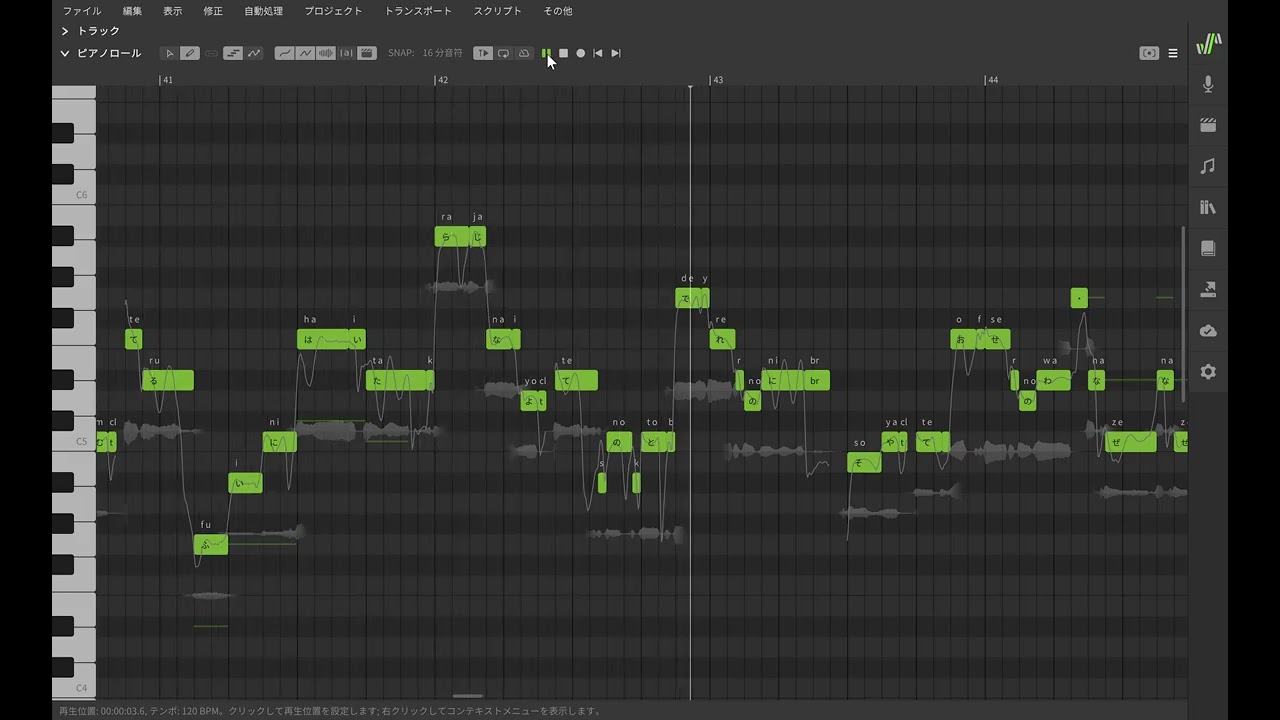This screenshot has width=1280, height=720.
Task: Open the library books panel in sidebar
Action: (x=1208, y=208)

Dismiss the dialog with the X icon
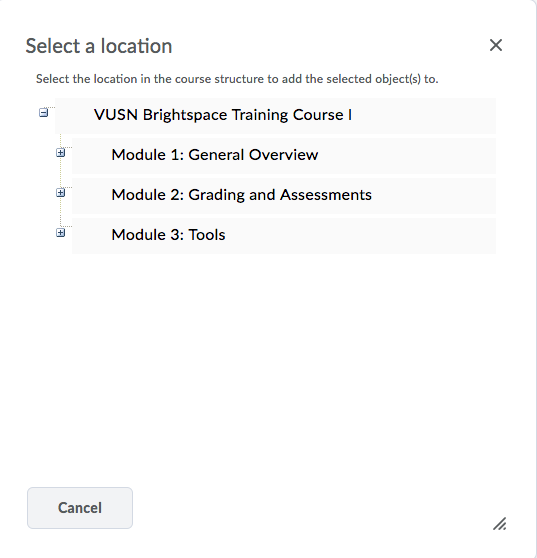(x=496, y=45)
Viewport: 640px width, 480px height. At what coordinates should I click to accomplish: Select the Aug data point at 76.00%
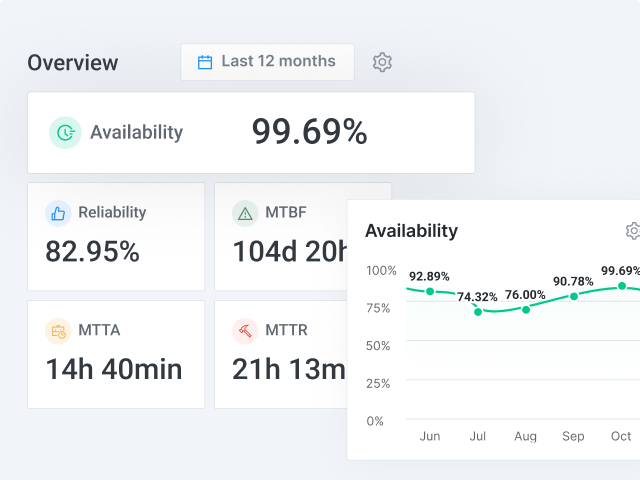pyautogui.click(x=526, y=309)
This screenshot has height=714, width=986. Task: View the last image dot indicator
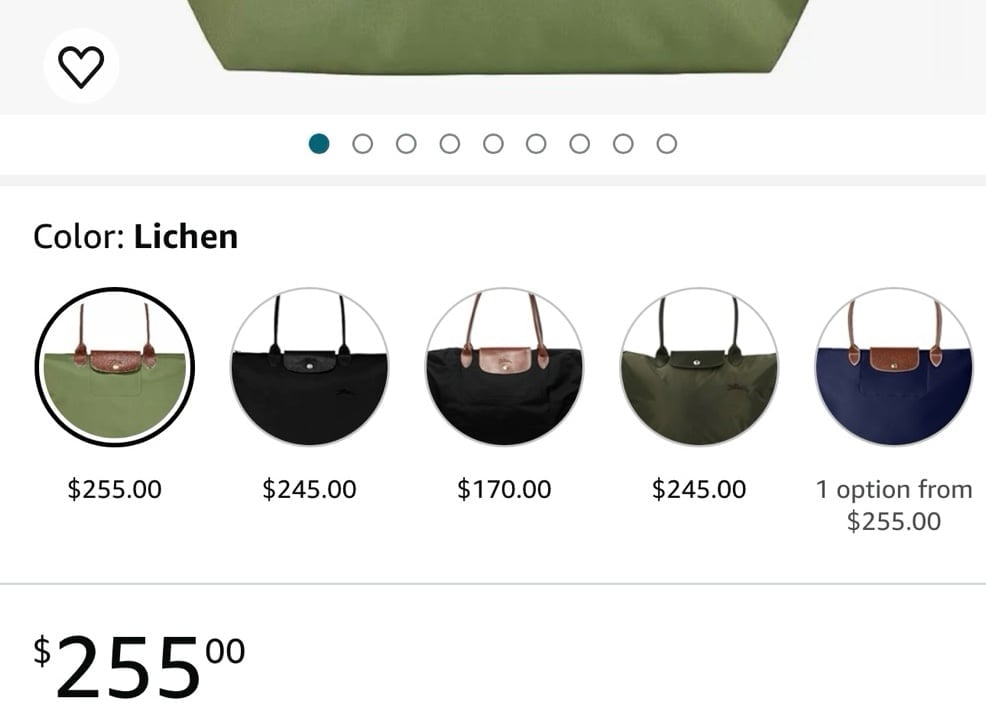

----

## [Task objective]
Write out the lines beginning at the line with "Dismiss the dialog with the X icon" and ending at the last line of the entries. Include no pictures.

## [Your response]
Dismiss the dialog with the X icon
(x=496, y=45)
Viewport: 640px width, 480px height. At what coordinates should I click to accomplish: Select the Aug data point at 76.00%
pyautogui.click(x=526, y=309)
This screenshot has height=714, width=986. Task: View the last image dot indicator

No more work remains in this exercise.